At one point in every startup’s journey, a pivot is inevitable and sometimes even strategic and beneficial. However, when it happens too frequently, it can be a signal that management has not conducted robust market analysis and is not fully aware of the full range of opportunities and risks in the market. This seems to be the case with BCCI. While there are certainly huge opportunities in CBD and ecommerce, which is where BCCI has pivoted into, there are equally great opportunities in drive-thru coffee, the space it has left behind. For example, Starbucks Coffee(NASDAQ: SBUX), which is also based in Seattle like BCCI, has in recent years embraced the drive-thru model is now rolling it out alongside its legacy walk-in model. The world’s largest coffee chain has realised that while some of its customers still enjoy sitting at its outlets to drink latte or mocha while enjoying free wi-fi, an increasing number want to grab coffee and go where they need to be. The company last year announced that, going forward, it will fit drive-thru lanes in 80% of all new locations in the U.S.,underlining the scope of the opportunity in the coffee drive-thru business.
The average espresso drive-thru business sells approximately 200-300 cups of espresso and coffee-based drinks per day. This is according to a 2017 national surveyby The National Coffee Association and The Specialty Coffee Association of America. This once again highlights the magnitude of the opportunity in specialty coffee; an opportunity that BCCI walked away from in search for new opportunities in CBD and ecommerce distribution. When a company moves from one high growth market to another because it did not gain traction in the former, often the challenge isn’t with the market it is leaving but the company itself. This could be the case with BCCI.
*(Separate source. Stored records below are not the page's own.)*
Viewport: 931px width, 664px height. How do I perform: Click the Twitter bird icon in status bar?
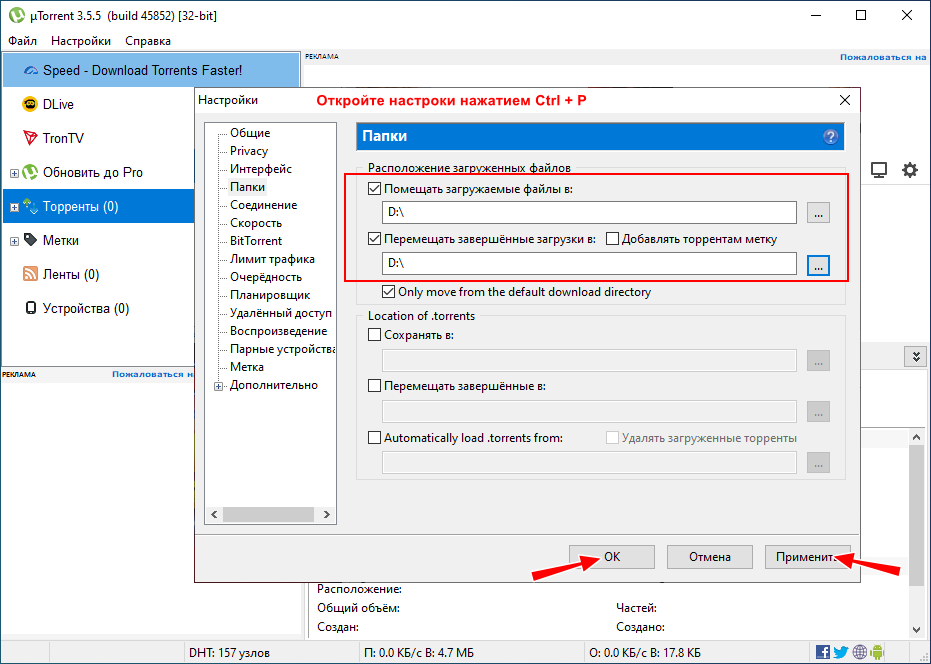(x=841, y=653)
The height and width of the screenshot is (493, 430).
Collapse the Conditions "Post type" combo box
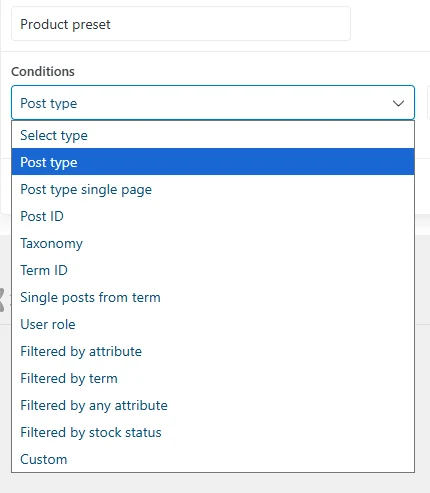213,103
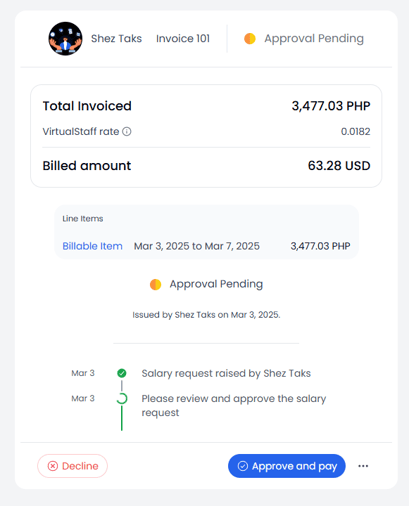Viewport: 409px width, 506px height.
Task: Click the pending spinner timeline icon
Action: (x=122, y=398)
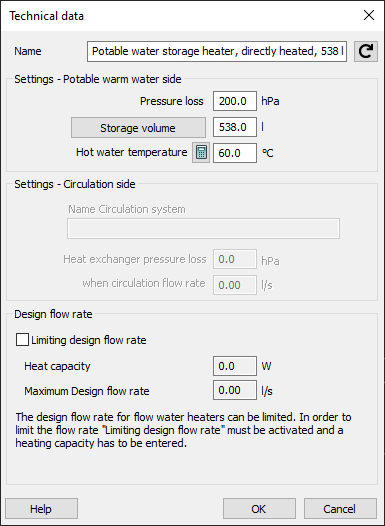Image resolution: width=385 pixels, height=526 pixels.
Task: Select the Pressure loss input field
Action: coord(235,101)
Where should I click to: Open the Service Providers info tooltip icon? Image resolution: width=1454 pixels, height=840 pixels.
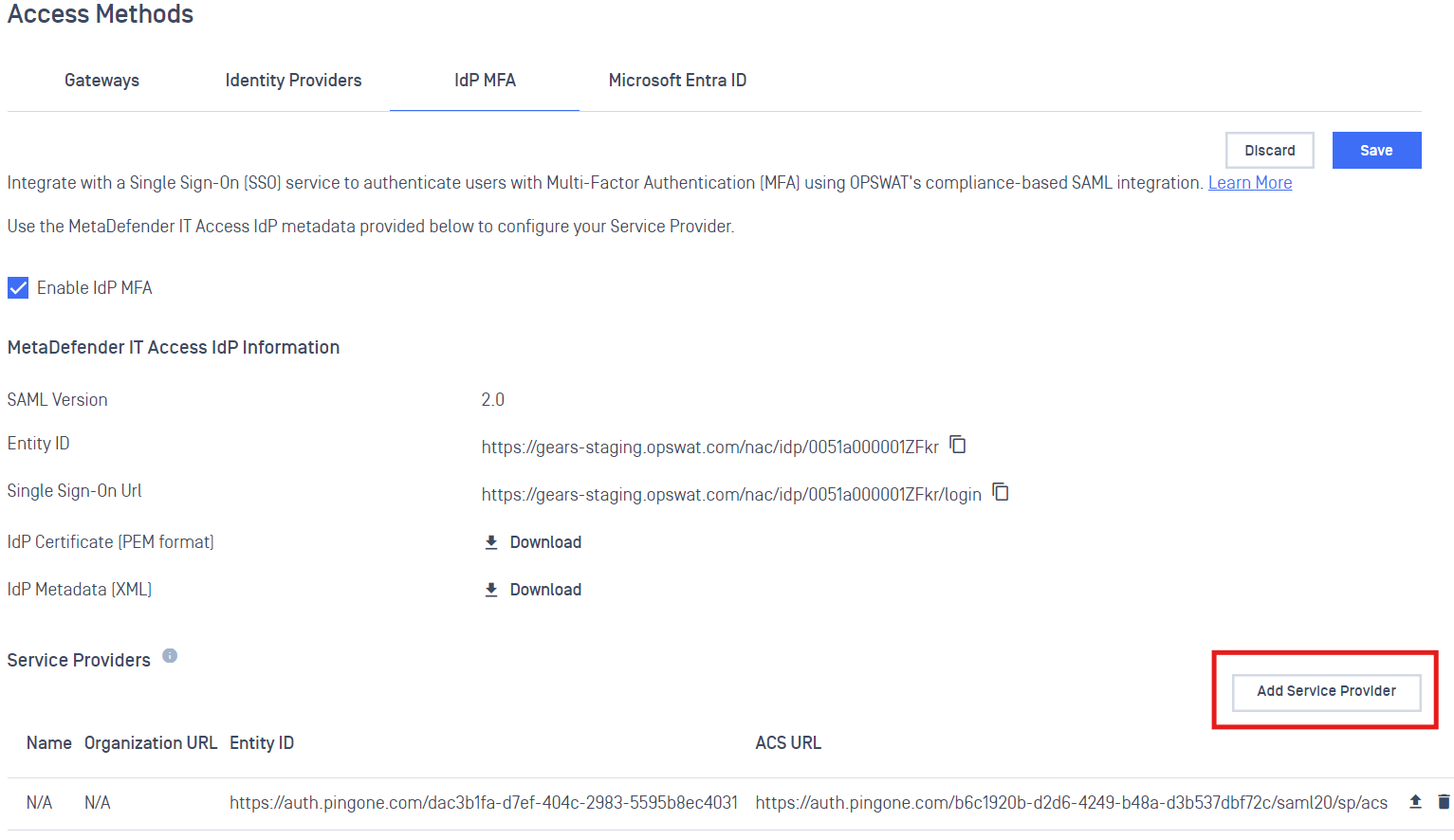(x=170, y=656)
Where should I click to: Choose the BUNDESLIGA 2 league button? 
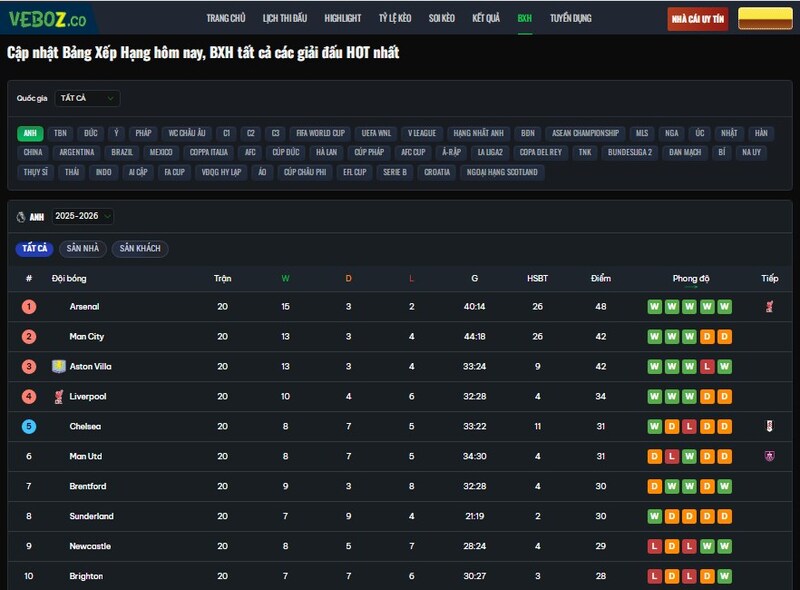pyautogui.click(x=630, y=152)
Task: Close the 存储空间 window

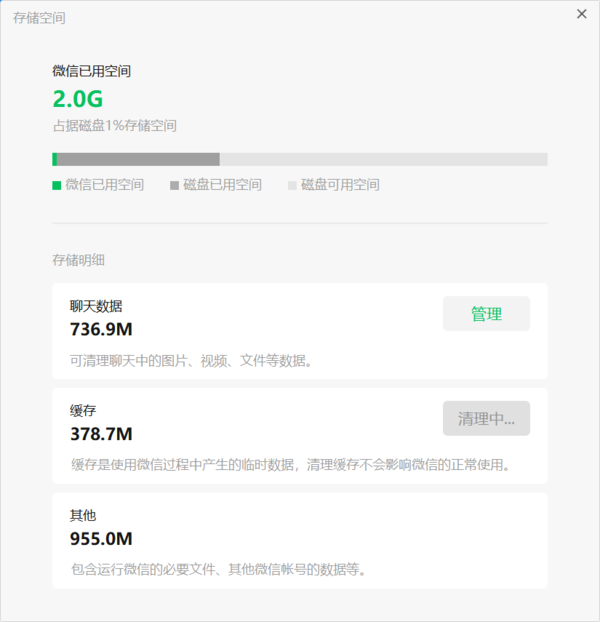Action: coord(582,14)
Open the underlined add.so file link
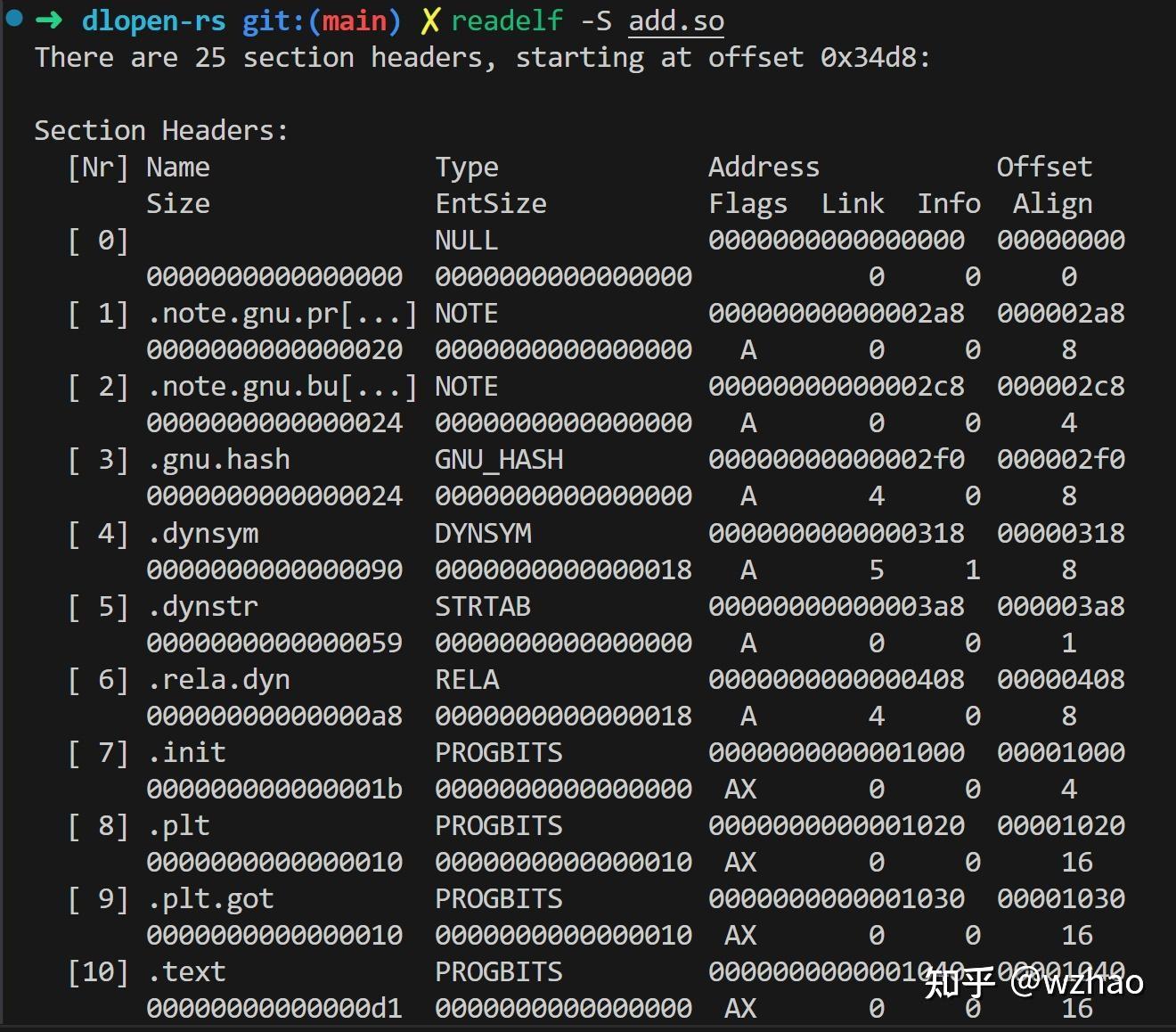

ConclusionThere are certain corners of the stock market where its easier to make money when you are a speculative high-risk trader than when you are a long-term investor. BCCI is one of the plays you can find in these corners of the market. The share price movement over the past few weeks has certainly made some traders a lot of money—$10,000 would have yielded $100,000 in two short weeks. In the coming weeks, many more traders shorting the stock could make a killing once the hype over the Superbowl and Grammys ads blows over and stock freefalls. However, any investor who mistakenly thinks that the recent rally was an indicator of a solid underlying business is bound to suffer losses in the long-term if they back this play. The company needs a clearer business strategy and a well-articulated plan of how it will fund this strategy. Until then, it remains a strong sell. The share price could go back to the $0.007 – $0.010 range that has been witnessed for the better part of the past 52 weeks.